(Records contained in a dataset)
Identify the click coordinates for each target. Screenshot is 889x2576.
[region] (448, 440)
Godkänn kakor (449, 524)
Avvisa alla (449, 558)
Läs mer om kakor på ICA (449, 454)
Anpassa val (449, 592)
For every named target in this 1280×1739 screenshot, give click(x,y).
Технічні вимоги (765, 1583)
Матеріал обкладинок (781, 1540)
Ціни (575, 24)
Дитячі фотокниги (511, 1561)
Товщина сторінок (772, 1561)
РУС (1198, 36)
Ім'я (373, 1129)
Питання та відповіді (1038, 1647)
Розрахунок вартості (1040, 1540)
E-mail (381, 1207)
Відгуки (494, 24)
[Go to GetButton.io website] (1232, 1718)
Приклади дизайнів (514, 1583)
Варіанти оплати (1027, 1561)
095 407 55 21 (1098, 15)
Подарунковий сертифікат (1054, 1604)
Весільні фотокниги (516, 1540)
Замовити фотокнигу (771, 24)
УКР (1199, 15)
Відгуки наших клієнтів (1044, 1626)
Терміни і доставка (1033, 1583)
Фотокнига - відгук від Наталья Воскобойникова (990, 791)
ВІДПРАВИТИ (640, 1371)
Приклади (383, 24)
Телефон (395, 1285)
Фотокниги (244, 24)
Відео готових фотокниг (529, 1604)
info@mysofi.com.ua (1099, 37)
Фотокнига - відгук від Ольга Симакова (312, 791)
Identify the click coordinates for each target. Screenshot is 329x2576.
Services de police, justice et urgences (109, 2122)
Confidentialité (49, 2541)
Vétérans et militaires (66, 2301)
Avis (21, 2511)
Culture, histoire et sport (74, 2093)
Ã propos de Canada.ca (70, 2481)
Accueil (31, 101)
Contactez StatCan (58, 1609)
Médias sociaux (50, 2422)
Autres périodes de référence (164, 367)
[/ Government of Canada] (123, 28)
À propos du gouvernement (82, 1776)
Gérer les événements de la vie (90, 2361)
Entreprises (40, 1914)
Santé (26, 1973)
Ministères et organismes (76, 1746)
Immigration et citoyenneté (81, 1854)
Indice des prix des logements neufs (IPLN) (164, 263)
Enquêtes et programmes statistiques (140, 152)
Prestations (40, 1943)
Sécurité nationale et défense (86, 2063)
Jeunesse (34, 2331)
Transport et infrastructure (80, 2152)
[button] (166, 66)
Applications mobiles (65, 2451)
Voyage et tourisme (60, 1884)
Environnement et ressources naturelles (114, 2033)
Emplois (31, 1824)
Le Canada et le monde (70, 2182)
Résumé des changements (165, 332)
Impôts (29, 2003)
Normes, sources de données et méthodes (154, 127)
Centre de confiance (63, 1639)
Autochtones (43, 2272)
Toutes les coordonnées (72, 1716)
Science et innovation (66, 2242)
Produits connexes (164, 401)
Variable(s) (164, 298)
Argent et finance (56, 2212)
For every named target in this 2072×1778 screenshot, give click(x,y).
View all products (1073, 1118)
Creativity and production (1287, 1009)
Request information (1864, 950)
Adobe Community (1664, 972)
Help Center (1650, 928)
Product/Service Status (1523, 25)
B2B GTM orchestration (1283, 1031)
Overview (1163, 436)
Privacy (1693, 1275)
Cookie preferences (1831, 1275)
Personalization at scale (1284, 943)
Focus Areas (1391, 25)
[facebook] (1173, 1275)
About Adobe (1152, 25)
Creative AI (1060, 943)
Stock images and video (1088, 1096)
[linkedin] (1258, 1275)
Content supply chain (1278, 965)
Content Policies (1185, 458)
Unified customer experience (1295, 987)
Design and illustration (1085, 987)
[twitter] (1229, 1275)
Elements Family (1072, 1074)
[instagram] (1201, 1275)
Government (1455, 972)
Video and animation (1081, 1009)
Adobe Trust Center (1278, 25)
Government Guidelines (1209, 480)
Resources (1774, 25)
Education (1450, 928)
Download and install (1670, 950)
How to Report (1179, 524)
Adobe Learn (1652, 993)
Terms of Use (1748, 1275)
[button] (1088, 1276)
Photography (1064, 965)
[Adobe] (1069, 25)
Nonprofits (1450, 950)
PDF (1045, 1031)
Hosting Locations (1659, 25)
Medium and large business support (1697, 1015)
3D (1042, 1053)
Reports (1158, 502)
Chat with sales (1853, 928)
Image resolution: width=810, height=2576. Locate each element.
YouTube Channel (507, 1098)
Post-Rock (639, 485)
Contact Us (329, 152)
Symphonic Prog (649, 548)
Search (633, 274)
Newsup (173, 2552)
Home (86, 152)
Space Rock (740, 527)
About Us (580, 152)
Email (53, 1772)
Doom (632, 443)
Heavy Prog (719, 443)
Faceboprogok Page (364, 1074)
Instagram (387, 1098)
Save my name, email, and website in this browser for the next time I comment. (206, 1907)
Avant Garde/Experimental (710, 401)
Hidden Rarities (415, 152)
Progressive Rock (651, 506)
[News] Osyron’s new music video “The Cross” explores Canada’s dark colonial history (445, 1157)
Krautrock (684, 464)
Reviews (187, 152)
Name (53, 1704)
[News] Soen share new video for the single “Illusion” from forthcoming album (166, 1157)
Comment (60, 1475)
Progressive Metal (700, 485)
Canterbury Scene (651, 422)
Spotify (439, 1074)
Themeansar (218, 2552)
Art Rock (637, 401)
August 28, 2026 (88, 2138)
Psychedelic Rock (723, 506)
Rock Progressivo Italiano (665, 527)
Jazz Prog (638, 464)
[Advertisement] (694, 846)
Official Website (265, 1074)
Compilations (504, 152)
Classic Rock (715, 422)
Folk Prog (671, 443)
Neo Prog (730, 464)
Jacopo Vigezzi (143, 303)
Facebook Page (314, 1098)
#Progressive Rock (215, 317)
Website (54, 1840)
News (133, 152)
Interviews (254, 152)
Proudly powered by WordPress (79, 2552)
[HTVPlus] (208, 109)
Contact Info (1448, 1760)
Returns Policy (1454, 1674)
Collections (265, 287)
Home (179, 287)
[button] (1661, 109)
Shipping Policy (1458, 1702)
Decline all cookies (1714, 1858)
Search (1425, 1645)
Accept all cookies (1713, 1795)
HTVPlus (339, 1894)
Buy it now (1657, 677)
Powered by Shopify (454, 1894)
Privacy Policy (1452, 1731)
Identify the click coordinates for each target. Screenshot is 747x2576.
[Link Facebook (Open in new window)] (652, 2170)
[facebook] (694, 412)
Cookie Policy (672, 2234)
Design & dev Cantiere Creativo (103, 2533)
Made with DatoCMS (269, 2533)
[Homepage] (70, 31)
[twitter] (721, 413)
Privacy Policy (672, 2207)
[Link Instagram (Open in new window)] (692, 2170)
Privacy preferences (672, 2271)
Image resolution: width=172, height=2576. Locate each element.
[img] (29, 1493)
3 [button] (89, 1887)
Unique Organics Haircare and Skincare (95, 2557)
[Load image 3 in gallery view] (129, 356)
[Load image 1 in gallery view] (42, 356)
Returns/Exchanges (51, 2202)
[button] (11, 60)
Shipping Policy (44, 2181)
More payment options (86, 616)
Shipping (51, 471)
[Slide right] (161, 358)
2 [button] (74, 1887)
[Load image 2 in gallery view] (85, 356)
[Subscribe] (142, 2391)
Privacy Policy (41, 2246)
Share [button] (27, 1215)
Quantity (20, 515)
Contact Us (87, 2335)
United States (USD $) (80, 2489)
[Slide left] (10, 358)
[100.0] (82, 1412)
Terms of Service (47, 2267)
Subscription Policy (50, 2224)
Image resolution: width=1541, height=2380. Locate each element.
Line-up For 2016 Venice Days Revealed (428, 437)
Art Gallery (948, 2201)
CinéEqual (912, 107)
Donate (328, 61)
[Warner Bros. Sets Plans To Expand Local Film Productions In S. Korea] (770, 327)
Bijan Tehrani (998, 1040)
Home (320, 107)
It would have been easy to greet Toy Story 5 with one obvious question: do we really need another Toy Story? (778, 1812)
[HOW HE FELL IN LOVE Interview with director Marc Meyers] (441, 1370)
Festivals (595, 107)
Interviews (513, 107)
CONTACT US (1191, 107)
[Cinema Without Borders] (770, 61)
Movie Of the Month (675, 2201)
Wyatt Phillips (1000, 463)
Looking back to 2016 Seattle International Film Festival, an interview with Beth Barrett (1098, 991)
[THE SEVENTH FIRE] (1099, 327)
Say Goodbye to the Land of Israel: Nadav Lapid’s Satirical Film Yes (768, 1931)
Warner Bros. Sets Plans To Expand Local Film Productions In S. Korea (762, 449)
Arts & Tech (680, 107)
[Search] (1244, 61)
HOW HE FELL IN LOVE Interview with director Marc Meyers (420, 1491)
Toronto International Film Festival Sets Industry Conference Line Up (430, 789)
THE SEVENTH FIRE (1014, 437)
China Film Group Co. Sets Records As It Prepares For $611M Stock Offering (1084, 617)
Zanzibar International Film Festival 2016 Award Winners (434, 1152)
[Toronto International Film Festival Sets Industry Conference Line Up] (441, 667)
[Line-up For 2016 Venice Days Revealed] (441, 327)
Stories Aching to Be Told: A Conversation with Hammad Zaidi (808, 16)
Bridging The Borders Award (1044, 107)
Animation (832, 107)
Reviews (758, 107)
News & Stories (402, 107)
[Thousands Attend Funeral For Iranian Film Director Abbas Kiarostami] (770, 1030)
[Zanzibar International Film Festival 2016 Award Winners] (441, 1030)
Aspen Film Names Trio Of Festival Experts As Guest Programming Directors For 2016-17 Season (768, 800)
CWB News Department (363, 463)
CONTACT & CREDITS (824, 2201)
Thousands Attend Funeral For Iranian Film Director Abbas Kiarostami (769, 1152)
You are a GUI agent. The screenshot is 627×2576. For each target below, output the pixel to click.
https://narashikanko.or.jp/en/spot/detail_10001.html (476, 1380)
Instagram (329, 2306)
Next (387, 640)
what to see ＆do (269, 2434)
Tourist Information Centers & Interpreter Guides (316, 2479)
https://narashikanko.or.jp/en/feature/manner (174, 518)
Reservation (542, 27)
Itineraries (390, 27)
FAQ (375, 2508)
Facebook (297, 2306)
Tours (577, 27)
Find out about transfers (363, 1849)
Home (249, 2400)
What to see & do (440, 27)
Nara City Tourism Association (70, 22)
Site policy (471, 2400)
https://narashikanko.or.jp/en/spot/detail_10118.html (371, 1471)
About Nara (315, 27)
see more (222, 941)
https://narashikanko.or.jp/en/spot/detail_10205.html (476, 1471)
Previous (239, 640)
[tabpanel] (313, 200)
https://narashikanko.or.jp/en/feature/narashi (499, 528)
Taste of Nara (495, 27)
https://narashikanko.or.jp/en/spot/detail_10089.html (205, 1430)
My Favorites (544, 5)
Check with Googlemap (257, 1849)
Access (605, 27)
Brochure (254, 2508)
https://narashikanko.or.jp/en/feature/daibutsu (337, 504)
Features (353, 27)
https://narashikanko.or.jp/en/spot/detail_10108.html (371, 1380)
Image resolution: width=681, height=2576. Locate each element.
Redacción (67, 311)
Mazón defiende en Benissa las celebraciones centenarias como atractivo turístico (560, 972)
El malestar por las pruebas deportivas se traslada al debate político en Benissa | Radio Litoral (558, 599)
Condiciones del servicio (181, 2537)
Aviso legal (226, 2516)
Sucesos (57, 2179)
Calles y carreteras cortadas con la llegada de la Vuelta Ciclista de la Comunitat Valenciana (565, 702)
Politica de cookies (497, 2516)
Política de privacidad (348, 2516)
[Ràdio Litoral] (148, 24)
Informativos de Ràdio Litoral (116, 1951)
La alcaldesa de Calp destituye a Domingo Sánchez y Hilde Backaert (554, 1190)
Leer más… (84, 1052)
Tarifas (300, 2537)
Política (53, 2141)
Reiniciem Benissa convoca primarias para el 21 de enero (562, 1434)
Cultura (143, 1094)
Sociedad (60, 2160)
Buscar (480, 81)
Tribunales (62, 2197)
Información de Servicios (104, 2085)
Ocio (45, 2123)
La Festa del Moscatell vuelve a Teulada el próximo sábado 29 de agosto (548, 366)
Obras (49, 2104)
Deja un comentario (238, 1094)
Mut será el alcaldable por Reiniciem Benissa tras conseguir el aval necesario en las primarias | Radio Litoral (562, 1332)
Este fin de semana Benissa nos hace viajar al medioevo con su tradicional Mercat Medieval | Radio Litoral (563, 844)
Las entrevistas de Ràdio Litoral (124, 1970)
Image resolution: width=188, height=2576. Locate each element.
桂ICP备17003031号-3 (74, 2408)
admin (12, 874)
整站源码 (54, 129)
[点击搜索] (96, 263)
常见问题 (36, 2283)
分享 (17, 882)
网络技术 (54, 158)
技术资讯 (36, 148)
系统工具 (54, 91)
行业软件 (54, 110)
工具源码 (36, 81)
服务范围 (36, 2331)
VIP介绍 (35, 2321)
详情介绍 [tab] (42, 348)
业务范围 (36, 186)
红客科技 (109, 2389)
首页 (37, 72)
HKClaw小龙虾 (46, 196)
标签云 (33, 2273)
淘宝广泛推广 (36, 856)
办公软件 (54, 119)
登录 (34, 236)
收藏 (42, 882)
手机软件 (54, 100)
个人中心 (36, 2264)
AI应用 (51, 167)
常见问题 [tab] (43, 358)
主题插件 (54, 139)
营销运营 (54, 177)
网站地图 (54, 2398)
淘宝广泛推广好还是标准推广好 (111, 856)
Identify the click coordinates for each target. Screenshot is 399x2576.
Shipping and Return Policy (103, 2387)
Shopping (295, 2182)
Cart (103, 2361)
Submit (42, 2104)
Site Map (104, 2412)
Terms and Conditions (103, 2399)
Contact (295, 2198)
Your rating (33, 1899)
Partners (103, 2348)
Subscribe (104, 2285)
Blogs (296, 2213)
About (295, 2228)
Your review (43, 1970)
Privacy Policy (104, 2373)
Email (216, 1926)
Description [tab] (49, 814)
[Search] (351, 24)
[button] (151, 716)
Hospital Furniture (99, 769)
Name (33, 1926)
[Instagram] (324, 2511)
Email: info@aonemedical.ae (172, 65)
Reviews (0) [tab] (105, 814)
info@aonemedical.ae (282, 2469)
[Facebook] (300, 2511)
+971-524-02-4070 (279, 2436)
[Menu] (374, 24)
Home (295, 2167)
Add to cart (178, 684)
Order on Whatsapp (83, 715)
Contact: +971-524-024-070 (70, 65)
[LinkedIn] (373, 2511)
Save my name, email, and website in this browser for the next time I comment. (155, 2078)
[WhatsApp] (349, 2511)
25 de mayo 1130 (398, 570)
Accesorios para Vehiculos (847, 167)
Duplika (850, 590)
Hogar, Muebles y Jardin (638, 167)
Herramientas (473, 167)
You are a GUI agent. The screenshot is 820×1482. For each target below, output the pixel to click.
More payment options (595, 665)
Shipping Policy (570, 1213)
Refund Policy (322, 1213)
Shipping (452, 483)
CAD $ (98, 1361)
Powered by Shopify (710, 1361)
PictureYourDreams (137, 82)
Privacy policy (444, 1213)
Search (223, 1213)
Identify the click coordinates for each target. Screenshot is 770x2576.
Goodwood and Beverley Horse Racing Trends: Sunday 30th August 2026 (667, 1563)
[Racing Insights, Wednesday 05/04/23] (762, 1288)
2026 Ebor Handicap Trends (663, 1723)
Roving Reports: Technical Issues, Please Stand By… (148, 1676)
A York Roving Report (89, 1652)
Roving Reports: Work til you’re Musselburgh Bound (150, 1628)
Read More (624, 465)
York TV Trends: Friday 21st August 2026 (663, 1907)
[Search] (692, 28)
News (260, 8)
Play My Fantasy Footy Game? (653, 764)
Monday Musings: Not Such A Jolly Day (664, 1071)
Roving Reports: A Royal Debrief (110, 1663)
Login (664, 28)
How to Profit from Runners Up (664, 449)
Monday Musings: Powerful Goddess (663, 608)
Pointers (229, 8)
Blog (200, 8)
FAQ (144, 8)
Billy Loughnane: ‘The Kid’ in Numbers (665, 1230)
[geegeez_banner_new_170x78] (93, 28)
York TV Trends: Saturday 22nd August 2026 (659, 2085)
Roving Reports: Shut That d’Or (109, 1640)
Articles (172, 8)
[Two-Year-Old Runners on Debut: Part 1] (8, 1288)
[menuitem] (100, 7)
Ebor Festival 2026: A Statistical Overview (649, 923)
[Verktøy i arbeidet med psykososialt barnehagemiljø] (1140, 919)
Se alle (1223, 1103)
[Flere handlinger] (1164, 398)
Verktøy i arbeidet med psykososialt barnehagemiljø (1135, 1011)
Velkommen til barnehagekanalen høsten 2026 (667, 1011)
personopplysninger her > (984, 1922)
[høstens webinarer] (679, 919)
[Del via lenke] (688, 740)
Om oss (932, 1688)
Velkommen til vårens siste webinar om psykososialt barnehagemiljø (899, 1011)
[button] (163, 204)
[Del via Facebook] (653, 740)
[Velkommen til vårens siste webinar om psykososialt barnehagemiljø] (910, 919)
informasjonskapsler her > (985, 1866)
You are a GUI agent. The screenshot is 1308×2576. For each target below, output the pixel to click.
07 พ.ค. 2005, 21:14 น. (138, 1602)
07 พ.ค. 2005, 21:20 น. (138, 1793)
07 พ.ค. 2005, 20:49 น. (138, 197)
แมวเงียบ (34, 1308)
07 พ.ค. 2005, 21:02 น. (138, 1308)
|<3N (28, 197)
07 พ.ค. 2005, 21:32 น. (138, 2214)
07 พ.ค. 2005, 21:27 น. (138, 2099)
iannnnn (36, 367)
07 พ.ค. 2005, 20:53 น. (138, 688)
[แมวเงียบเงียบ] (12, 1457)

PROMPT: Only the lines from the one with "07 พ.ค. 2005, 21:14 น. (138, 1602)" through the last line of the records belong in the answer, each copied exactly.

OUTPUT:
07 พ.ค. 2005, 21:14 น. (138, 1602)
07 พ.ค. 2005, 21:20 น. (138, 1793)
07 พ.ค. 2005, 20:49 น. (138, 197)
แมวเงียบ (34, 1308)
07 พ.ค. 2005, 21:02 น. (138, 1308)
|<3N (28, 197)
07 พ.ค. 2005, 21:32 น. (138, 2214)
07 พ.ค. 2005, 21:27 น. (138, 2099)
iannnnn (36, 367)
07 พ.ค. 2005, 20:53 น. (138, 688)
[แมวเงียบเงียบ] (12, 1457)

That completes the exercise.